-- Action item --
Among the entries below, one stretch runs from the line that contains "1024x617 pixels." through the line that contains "Click the 2014/8/14 22:00 time marker". Repeat that stretch exactly, ends included, and only that.

-- Provided records --

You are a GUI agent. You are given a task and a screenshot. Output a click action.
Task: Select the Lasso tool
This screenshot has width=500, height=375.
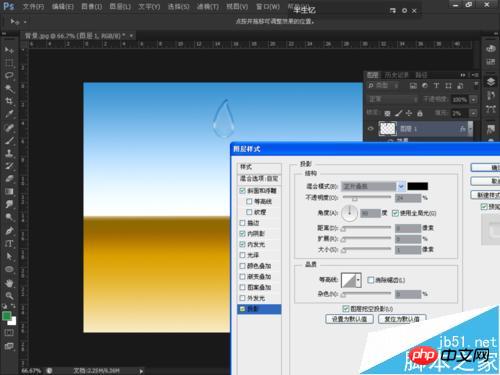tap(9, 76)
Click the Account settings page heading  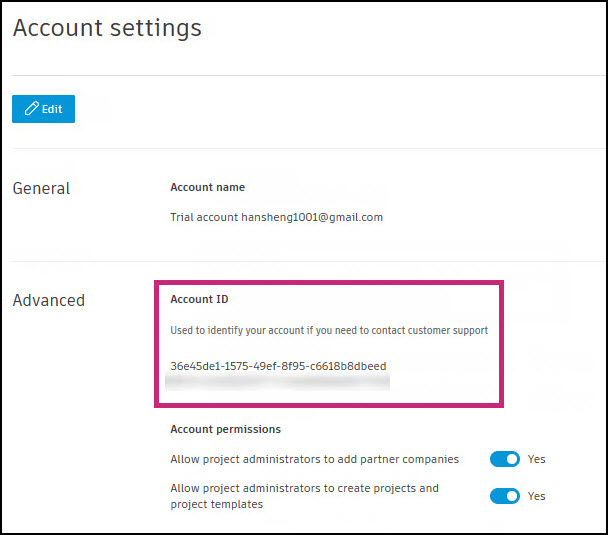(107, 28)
...
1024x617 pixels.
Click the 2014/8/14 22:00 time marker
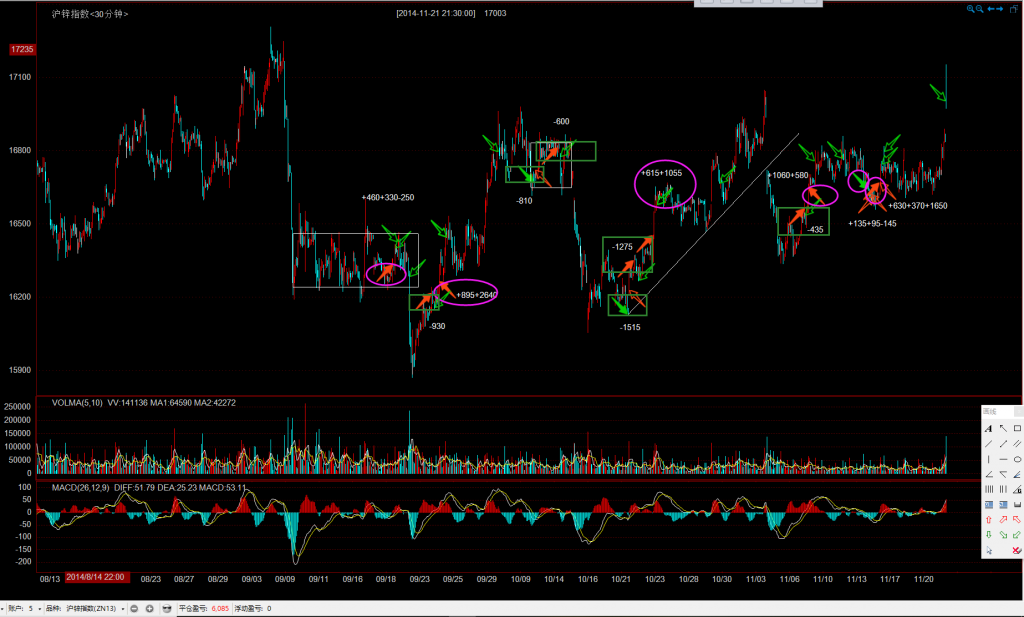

-- Result --
1024x617 pixels.
Click the 2014/8/14 22:00 time marker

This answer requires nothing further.